** Opening DATASET block **
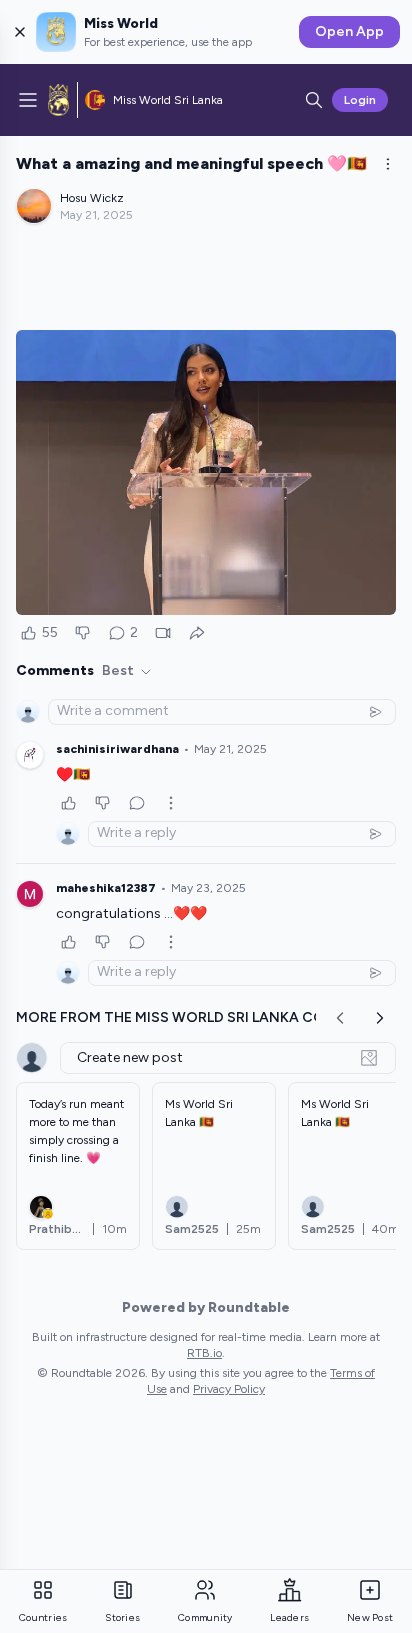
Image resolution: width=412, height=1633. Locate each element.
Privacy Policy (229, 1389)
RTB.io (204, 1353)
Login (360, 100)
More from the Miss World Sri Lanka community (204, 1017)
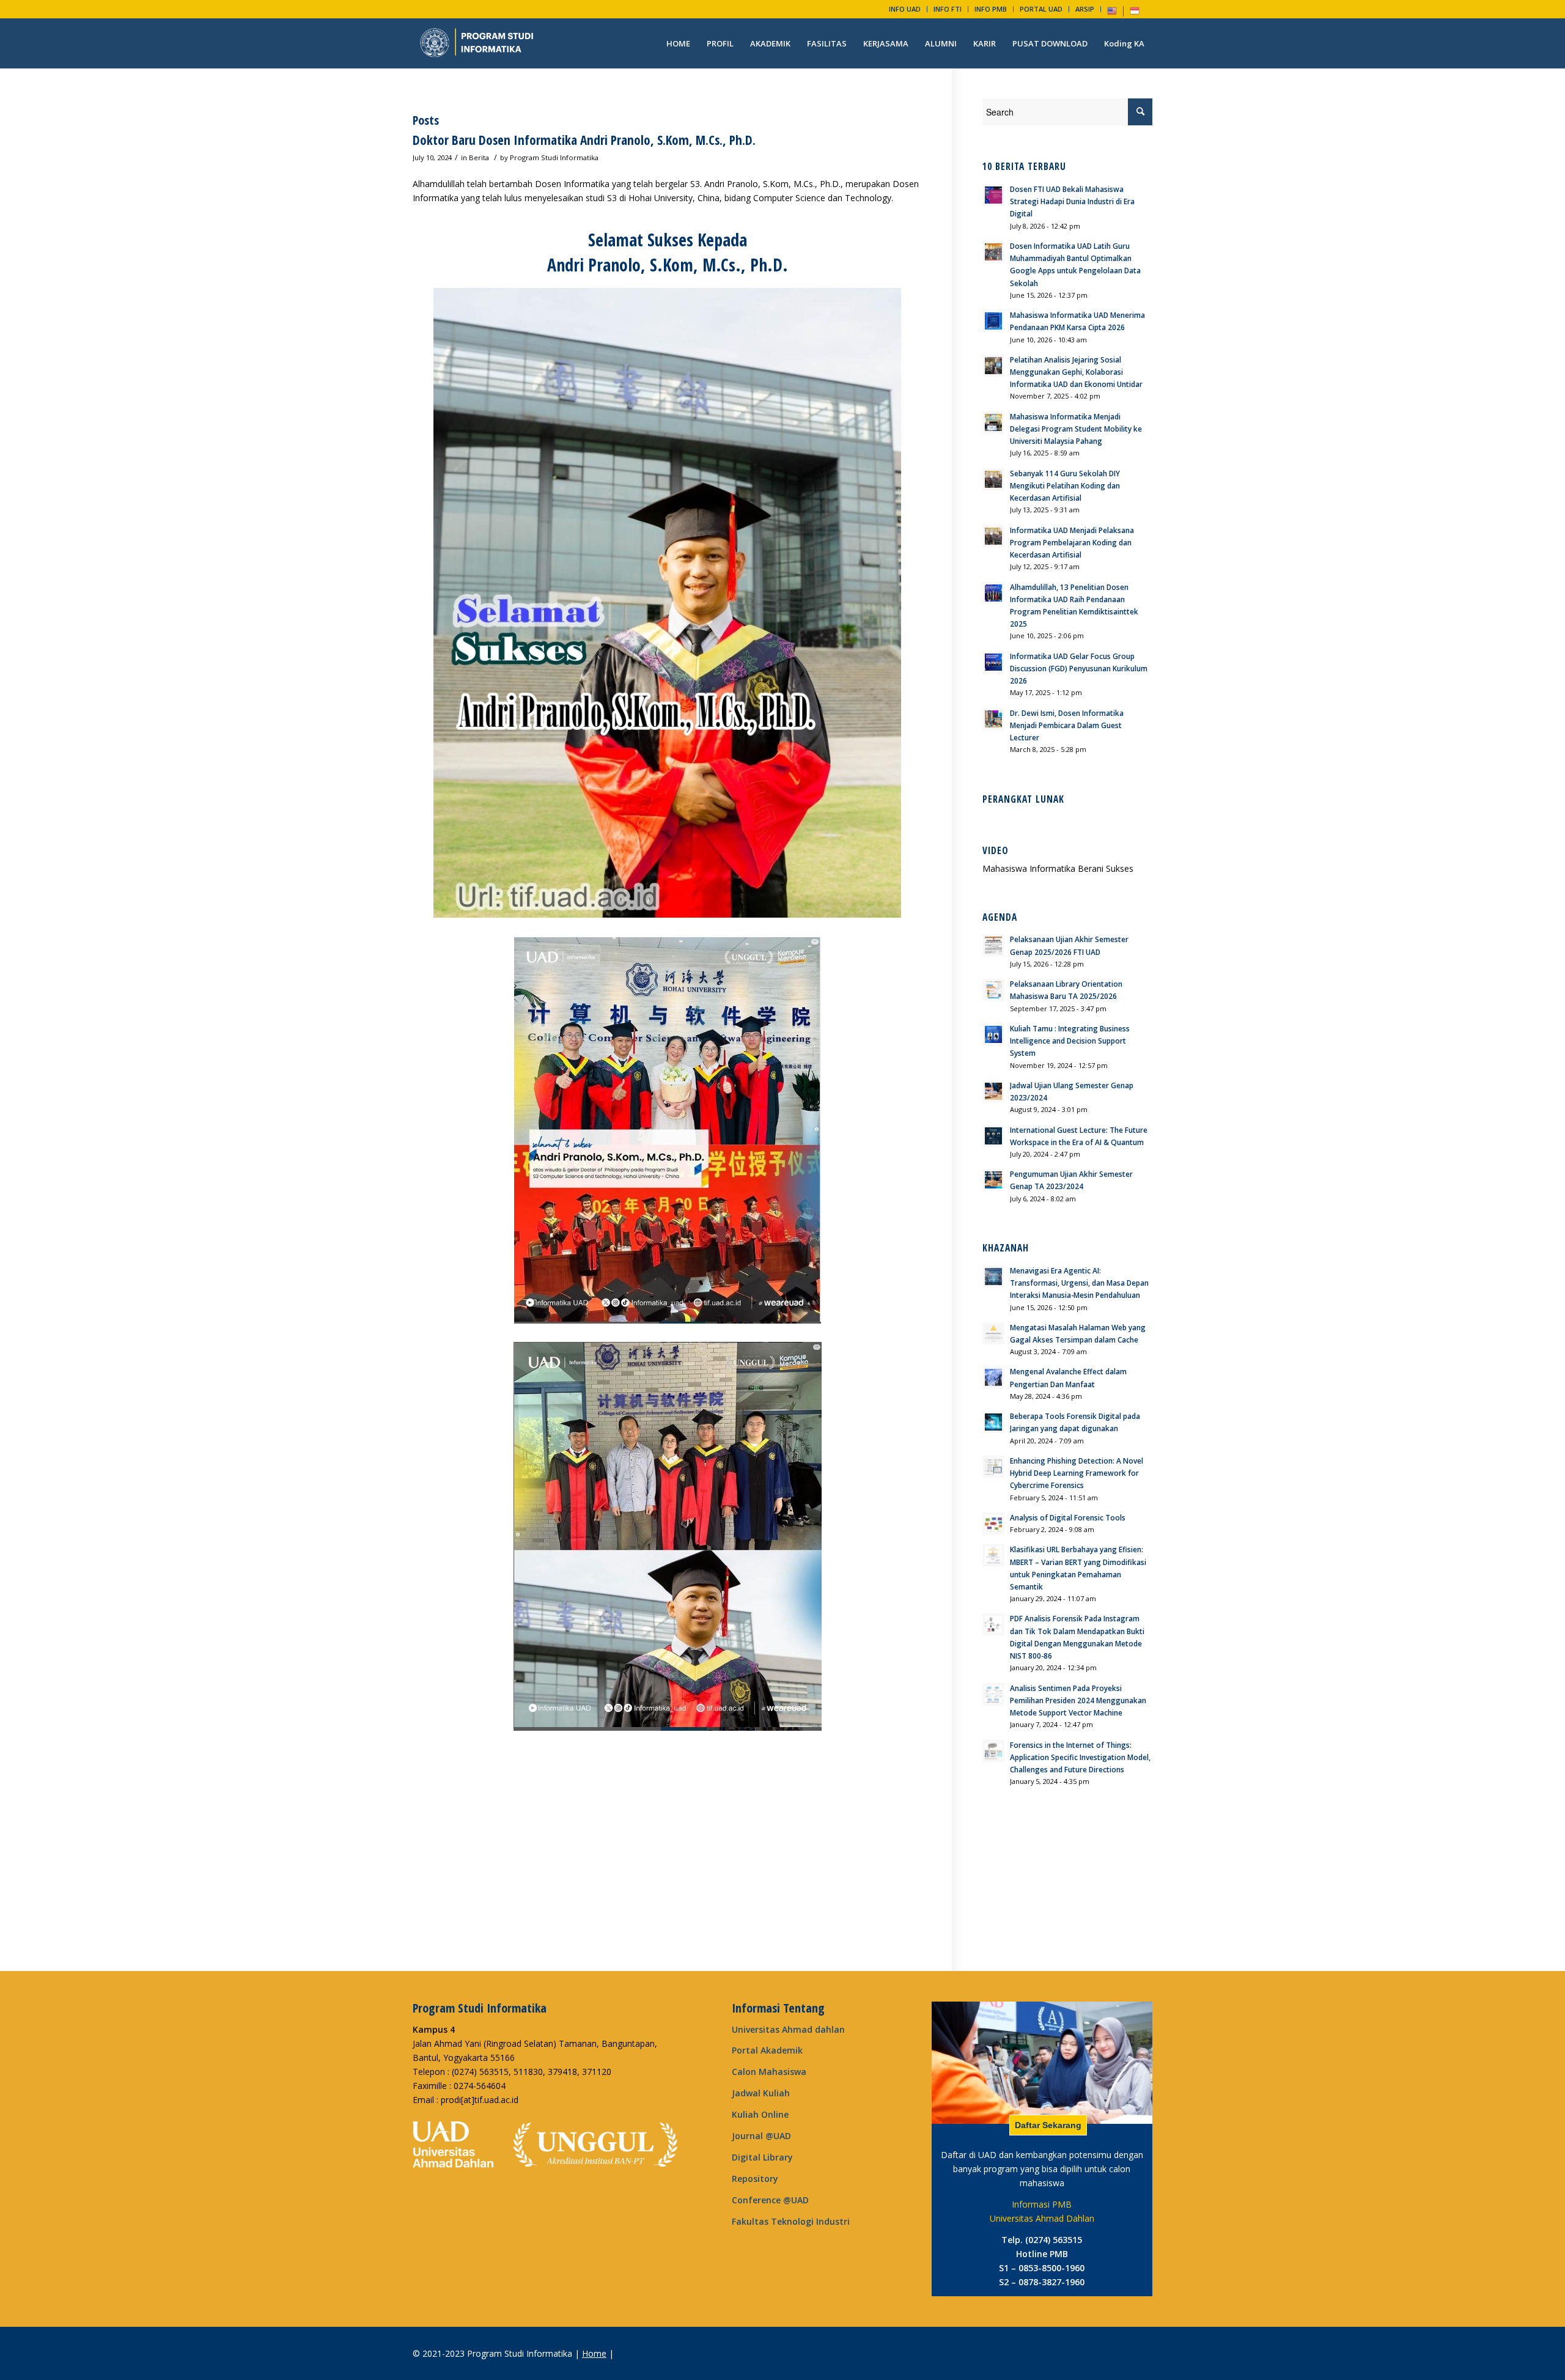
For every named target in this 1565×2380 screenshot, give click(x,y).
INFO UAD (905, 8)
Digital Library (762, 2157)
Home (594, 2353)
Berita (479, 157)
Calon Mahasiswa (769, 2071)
** Closing DATASET block **
** Opening DATASET block **
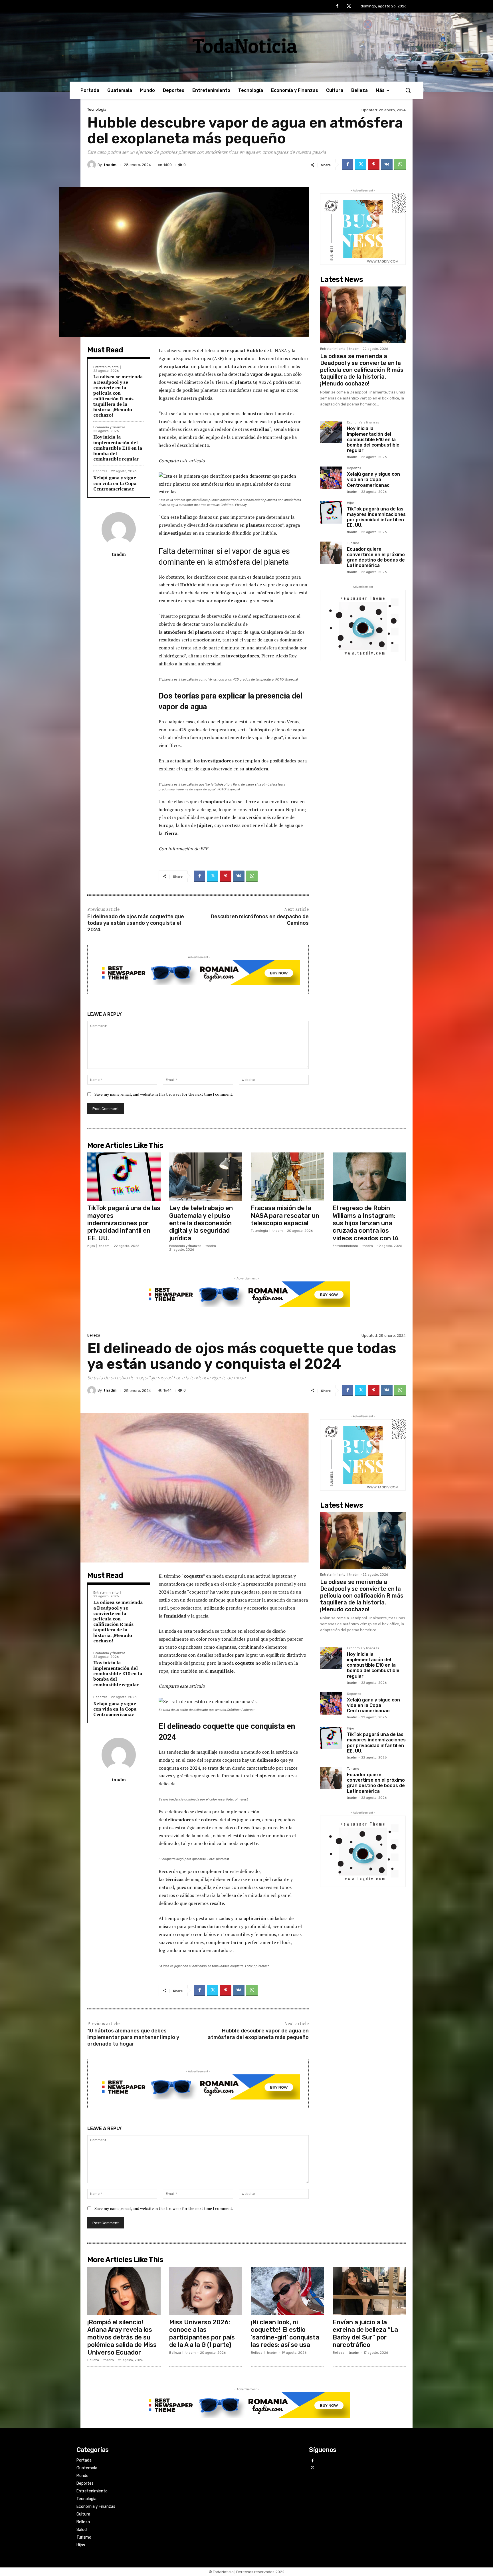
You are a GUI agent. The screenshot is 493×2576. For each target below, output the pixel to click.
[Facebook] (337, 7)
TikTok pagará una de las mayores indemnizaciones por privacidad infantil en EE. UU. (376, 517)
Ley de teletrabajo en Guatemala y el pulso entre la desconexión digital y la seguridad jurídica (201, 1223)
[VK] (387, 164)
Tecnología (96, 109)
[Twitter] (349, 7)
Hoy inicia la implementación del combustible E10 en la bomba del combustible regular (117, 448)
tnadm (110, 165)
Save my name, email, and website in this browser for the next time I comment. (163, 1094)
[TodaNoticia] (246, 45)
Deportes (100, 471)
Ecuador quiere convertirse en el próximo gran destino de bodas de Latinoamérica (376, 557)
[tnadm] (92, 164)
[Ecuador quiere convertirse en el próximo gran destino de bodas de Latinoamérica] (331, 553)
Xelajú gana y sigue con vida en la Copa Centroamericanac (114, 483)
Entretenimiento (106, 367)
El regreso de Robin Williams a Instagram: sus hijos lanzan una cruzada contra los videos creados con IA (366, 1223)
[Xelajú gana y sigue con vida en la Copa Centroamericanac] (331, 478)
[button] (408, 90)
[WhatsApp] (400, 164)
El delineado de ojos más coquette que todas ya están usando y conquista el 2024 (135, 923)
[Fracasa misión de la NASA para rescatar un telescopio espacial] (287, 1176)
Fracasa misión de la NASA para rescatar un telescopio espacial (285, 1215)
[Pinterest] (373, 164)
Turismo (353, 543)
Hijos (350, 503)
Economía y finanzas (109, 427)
** Closing DATASET block **
» TASK STATEMENT: Copy the lines above exactly, starting with the line that contains "Image resolution: width=412, height=1633." and ending with the line that contains "Calon Mahasiswa (769, 2071)", and leave out any pictures.

» ANSWER AREA:
Image resolution: width=412, height=1633. Locate each element.
Privacy Policy (229, 1389)
RTB.io (204, 1353)
Login (360, 100)
More from the Miss World Sri Lanka community (204, 1017)
For every named target in this 1565×2380 screenshot, give click(x,y).
INFO UAD (905, 8)
Digital Library (762, 2157)
Home (594, 2353)
Berita (479, 157)
Calon Mahasiswa (769, 2071)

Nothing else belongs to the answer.